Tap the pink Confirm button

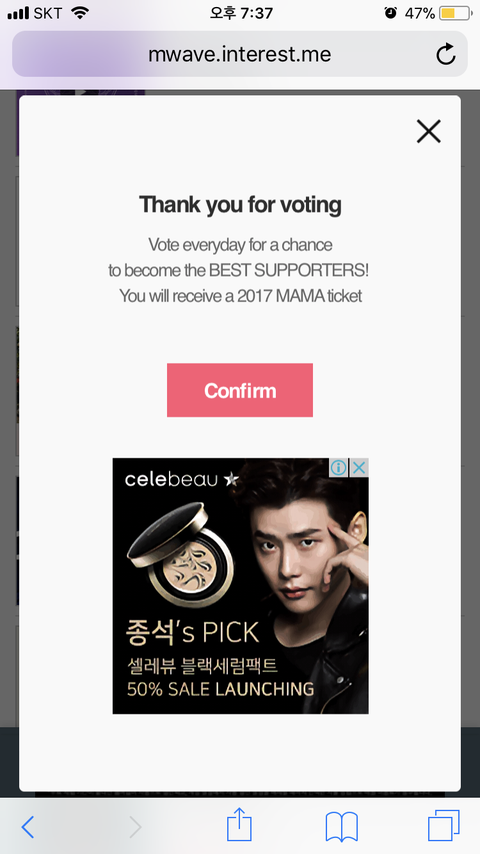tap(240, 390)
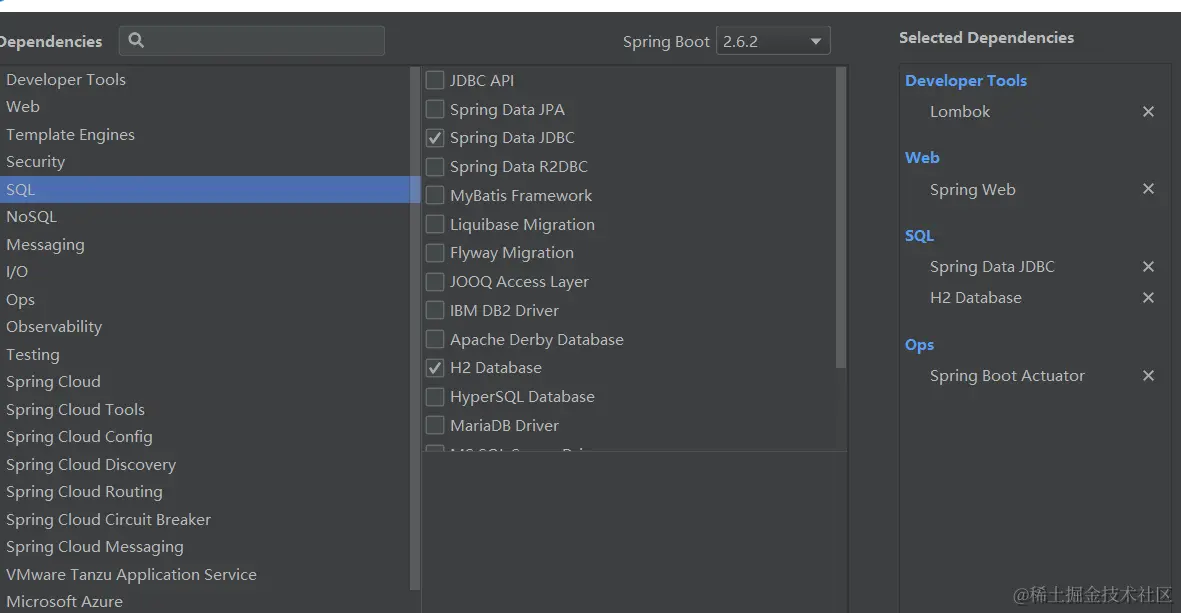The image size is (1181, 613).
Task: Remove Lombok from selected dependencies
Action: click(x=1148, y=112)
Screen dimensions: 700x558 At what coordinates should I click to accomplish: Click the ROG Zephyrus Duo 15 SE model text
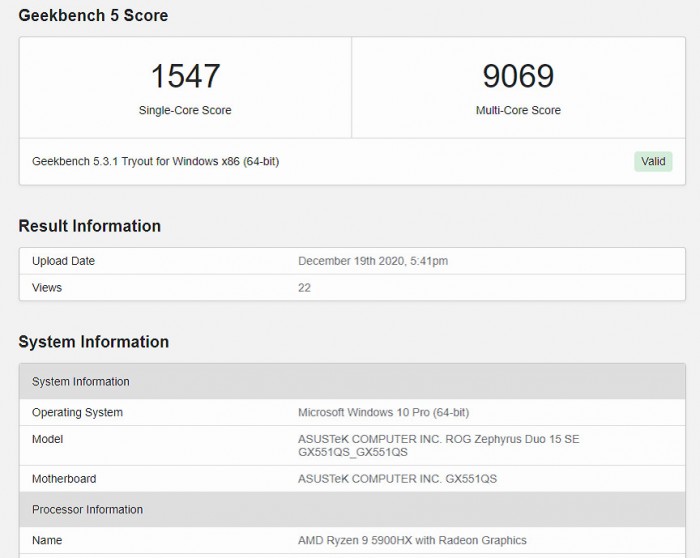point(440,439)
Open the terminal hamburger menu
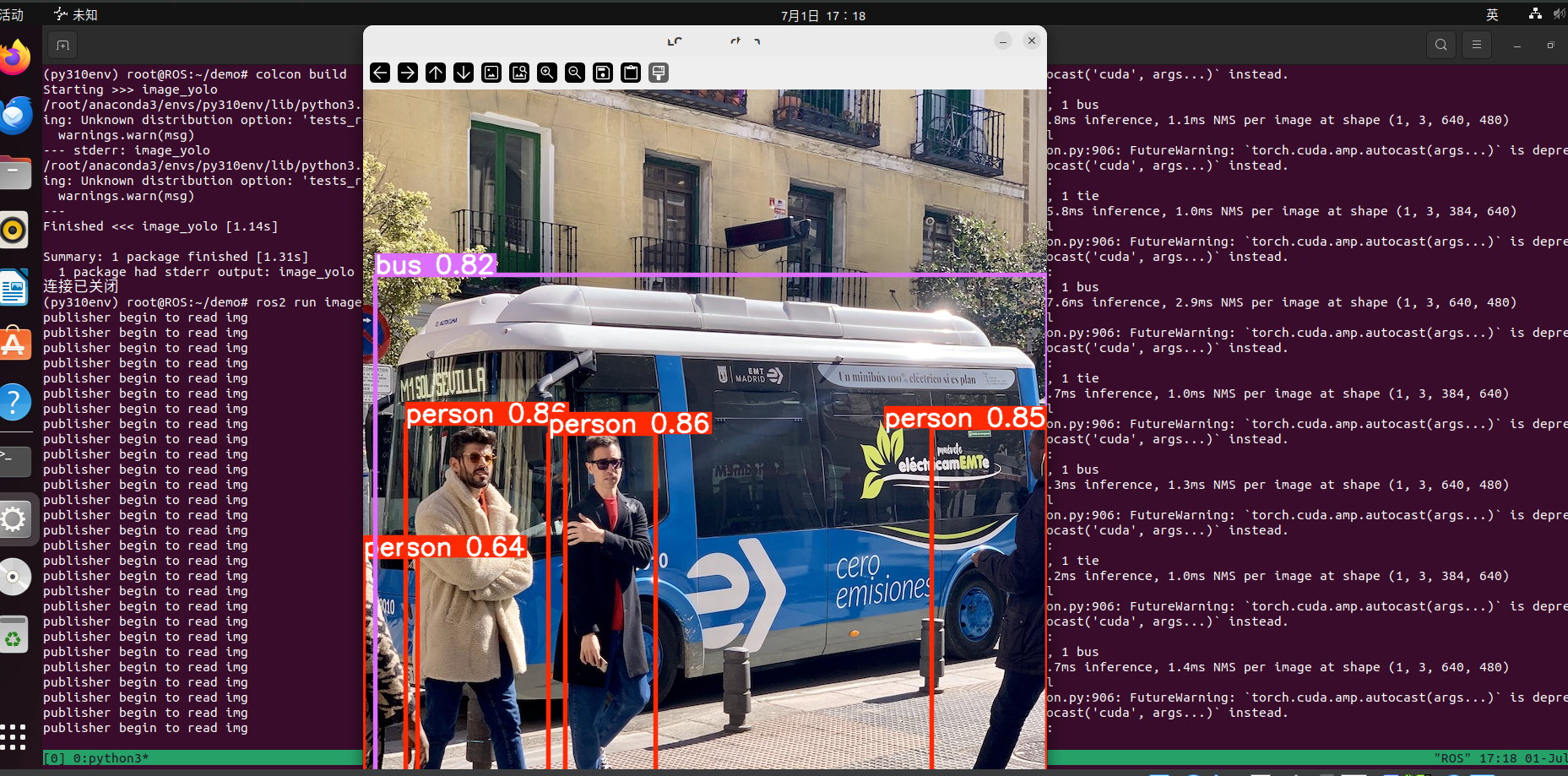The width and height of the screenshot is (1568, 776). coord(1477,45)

━━━━━━━━

* Exercise objective:
From the line with "Screen dimensions: 700x558" through the last line of the entries above, transcribe everything exactly, both ends included, but not the pictures.

* Result of this task:
Screen dimensions: 700x558 At what coordinates should I click to accomplish: Click the ROG Zephyrus Duo 15 SE model text
point(440,439)
Open the terminal hamburger menu
The width and height of the screenshot is (1568, 776). coord(1477,45)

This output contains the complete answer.